» Source text
────────

A while back I stood on a street corner in a major U.S. city and counted five Starbucks stores within my limited range of vision. I wondered what on earth they were thinking; weren't they concerned all these stores would cannibalize each other? Well, no, they weren't concerned at all, and their reasoning sheds light on the company's phenomenal success --- and what the church can learn from the Starbucks knack for engaging the culture and transforming it in the process. THE GOSPEL ACCORDING TO STARBUCKS offers a delightful romp through the world of a company that changed the way we take our cup o' joe. And along the way, the book offers a wealth of insights that will help the church engage the culture --- and maybe, just maybe, help transform it, changing the way people relate to God and express their faith.
But first, to the author. If Leonard Sweet's contribution to the literature of the church was limited to his academic, theological works on postmodernism, that would be enough to earn our gratitude. The fact that he also remembers the masses makes his writing a doubly valuable asset. This is one of his books for the masses, and for reasons I can't quite pinpoint, it's one of his best of that kind. Maybe it's the fascinating tidbits about Starbucks's history and corporate culture that pepper the book; maybe it's the oh-so-familiar behavior of caffeine-addicted consumers like me; maybe it's the dots he connects between extreme sports and karaoke and reality TV and a chain of coffee houses. Whatever it is, he brews up a whole lot of fun and pours out his best blend of information, insights, wisdom and casual writing style.
To help us "get" the Starbucks culture, Sweet uses the acronym EPIC: experiential, participatory, image-rich and connective. If you've ever entered a Starbucks store (forgetting for a moment the kiosks in airports and other locations), you know what Sweet means. At Starbucks, you're not buying a cup of coffee; you're immersing yourself in a cultural Experience. You're not settling for the ordinary; you're "living with a grande passion," as the subtitle reveals. Unlike fast-food franchises, Starbucks encourages you to Participate by allowing you to create your own customized beverage from something like 55,000 potential combinations; you can truly "have it your way" there. (Just imagine asking for a medium-well burger at Burger King.) Every Starbucks store is rich in Images, much more like a medieval cathedral than the gymnasiums that are home to so many of our worship services.
Perhaps most importantly --- at least for me --- Starbucks offers a Connection with others. I love this quote from the book: "In a culture without a front porch, in a culture where we built up the backs of our houses with decks and walls, not the fronts of our houses where we might connect with a passing neighbor; in a world where we invested in privacy over hospitality, Starbucks spoke these words: 'We'll be your front porch. Hang out here.'" The message to the church, found in all four EPIC words, is obvious: we need to provide a deeper spiritual experience, greater opportunity for participation, powerful images that tell the story of God, and a welcoming atmosphere that encourages genuine connection with others. I suspect the aroma of freshly brewed coffee couldn't hurt.
As in nearly all of his books, Sweet reminds us that faith as an authentic lifestyle is often missed when "right-thinking" --- and overthinking --- crowns reason as the master over our lives. Granting that level of power to "reason" has robbed us of a "grande gospel, frappuccino faith, venti life of romance and passion," he writes. "Starbucks took an old, unexciting standby --- hot, dark liquid in a cup --- and made it an EPIC beverage that millions of people feel they can't live without. That, in a very few words, captures the contextual intelligence that Christians can gain from studying the Starbucks way of doing business."

────────

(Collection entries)
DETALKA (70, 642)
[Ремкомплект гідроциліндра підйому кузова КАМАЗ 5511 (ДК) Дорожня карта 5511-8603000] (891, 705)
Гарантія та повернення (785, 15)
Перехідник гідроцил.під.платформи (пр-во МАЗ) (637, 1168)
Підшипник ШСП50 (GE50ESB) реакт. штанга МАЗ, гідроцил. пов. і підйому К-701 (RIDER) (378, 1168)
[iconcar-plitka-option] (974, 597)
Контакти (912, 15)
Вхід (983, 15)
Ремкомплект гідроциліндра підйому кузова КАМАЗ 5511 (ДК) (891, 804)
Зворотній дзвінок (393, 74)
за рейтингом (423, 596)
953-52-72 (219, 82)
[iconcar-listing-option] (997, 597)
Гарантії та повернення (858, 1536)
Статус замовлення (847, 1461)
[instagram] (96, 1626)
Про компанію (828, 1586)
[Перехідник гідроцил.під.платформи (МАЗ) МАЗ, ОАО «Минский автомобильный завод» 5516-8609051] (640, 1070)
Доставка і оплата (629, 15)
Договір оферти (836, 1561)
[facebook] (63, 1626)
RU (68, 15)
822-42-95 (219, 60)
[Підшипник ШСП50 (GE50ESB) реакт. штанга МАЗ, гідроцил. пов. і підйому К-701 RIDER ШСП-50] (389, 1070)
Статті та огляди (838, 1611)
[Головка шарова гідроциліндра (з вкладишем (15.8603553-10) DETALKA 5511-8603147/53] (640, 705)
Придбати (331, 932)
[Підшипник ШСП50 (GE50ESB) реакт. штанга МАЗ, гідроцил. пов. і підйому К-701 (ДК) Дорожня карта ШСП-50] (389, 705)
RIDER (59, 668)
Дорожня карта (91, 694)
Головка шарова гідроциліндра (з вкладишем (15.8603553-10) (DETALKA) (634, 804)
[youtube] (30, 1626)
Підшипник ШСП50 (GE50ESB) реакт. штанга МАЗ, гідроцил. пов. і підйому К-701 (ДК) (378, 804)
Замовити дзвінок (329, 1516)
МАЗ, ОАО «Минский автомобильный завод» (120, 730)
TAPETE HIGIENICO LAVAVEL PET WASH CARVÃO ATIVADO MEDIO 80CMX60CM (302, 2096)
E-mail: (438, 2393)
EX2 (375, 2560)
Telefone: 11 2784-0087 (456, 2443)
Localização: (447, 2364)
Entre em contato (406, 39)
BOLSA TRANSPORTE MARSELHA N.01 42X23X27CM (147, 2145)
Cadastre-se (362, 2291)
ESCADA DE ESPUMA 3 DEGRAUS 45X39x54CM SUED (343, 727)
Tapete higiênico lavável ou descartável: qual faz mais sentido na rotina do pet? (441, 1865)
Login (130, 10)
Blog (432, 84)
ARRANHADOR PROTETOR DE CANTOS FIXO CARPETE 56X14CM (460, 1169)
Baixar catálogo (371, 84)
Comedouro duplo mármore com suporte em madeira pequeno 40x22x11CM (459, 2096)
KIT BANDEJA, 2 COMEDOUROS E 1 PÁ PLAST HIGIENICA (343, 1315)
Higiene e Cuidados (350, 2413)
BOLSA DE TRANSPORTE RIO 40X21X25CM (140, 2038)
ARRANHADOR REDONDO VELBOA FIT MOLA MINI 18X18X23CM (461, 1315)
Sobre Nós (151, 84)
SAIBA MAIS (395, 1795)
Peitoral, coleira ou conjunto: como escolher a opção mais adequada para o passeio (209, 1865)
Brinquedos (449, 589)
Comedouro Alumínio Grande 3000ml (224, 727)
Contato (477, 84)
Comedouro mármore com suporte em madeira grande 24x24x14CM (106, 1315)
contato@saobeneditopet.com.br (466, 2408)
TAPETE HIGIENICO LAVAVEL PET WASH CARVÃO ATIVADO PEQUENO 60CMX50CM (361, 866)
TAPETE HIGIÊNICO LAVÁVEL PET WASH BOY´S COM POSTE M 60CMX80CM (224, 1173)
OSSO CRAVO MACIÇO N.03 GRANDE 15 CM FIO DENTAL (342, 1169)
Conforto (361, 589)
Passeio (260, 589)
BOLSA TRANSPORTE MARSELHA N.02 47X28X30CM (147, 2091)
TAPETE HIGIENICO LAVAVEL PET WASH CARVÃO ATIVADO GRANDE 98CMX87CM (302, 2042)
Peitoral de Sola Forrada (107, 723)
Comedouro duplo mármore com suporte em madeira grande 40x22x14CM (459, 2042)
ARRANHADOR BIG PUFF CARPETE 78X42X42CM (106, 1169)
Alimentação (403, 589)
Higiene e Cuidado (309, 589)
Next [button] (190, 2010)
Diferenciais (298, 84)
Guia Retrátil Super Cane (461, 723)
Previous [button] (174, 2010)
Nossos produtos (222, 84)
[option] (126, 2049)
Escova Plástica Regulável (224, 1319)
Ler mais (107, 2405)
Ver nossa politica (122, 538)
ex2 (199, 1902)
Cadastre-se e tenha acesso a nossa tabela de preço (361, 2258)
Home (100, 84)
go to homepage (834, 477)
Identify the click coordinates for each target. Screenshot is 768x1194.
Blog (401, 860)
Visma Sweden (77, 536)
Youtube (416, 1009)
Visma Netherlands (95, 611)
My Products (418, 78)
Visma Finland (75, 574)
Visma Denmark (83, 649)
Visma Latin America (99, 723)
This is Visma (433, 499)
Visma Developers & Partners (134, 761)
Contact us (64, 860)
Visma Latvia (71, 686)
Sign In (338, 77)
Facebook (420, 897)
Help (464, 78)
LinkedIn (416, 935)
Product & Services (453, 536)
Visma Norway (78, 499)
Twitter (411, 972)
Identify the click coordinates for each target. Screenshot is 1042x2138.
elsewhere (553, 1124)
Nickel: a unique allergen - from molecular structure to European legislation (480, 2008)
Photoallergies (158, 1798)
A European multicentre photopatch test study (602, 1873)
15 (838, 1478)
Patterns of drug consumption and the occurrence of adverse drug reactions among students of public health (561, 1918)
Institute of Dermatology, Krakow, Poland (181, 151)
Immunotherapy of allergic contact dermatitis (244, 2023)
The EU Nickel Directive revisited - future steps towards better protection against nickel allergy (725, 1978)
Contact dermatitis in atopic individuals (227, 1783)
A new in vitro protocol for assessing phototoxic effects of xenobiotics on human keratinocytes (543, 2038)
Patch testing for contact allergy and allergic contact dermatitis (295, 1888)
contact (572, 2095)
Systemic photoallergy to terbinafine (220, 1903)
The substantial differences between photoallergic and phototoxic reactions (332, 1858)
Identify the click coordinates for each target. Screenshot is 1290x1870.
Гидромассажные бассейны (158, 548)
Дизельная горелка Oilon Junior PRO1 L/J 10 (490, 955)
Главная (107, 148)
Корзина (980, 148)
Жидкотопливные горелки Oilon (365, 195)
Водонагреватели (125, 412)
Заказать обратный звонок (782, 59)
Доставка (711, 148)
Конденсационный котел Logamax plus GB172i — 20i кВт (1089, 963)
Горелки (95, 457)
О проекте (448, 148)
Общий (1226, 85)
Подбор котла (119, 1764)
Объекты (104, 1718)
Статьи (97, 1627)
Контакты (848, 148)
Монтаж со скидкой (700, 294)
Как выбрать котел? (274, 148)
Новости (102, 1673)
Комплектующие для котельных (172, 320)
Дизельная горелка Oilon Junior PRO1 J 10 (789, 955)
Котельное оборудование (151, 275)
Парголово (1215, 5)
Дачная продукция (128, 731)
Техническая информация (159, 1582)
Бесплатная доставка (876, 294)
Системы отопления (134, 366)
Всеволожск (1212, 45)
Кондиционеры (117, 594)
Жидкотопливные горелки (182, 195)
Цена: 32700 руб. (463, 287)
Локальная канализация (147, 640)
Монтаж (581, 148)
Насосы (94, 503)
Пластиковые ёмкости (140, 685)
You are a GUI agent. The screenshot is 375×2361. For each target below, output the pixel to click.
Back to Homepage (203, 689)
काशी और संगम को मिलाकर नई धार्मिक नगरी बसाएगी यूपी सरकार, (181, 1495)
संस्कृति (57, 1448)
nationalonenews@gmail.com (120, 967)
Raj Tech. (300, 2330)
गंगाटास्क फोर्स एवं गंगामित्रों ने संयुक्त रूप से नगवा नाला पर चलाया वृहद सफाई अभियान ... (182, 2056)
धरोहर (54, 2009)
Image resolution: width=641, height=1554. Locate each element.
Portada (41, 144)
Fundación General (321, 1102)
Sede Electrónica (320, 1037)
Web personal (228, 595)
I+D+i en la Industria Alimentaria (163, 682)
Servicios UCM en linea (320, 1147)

────────

» Things to do
(A) Reproduce the part of the book review from "Perhaps most importantly" up to and including "coffee couldn't hurt.".
(B) Using the book review, answer the following:
(i) How many Starbucks stores did the reviewer count from one street corner?
(ii) Which four words make up the acronym EPIC?
(iii) Roughly how many potential combinations can a Starbucks customer choose from when customizing a beverage?
(C) Recast the paragraph of the book review beginning "To help us" as a concise bulleted list that retains its main facts.

» Solutions below
(A)
Perhaps most importantly --- at least for me --- Starbucks offers a Connection with others. I love this quote from the book: "In a culture without a front porch, in a culture where we built up the backs of our houses with decks and walls, not the fronts of our houses where we might connect with a passing neighbor; in a world where we invested in privacy over hospitality, Starbucks spoke these words: 'We'll be your front porch. Hang out here.'" The message to the church, found in all four EPIC words, is obvious: we need to provide a deeper spiritual experience, greater opportunity for participation, powerful images that tell the story of God, and a welcoming atmosphere that encourages genuine connection with others. I suspect the aroma of freshly brewed coffee couldn't hurt.

(B)
(i) Five.
(ii) Experiential, participatory, image-rich and connective.
(iii) Something like 55,000.

(C)
- Sweet explains the Starbucks culture through the acronym EPIC: experiential, participatory, image-rich and connective.
- Experiential: entering a Starbucks store (setting aside kiosks in airports and elsewhere) means immersing oneself in a cultural experience, "living with a grande passion," as the subtitle puts it, rather than merely buying coffee.
- Participatory: unlike fast-food franchises, Starbucks lets customers create a customized beverage from something like 55,000 potential combinations.
- Image-rich: every store is rich in images, resembling a medieval cathedral more than the gymnasiums that house many worship services.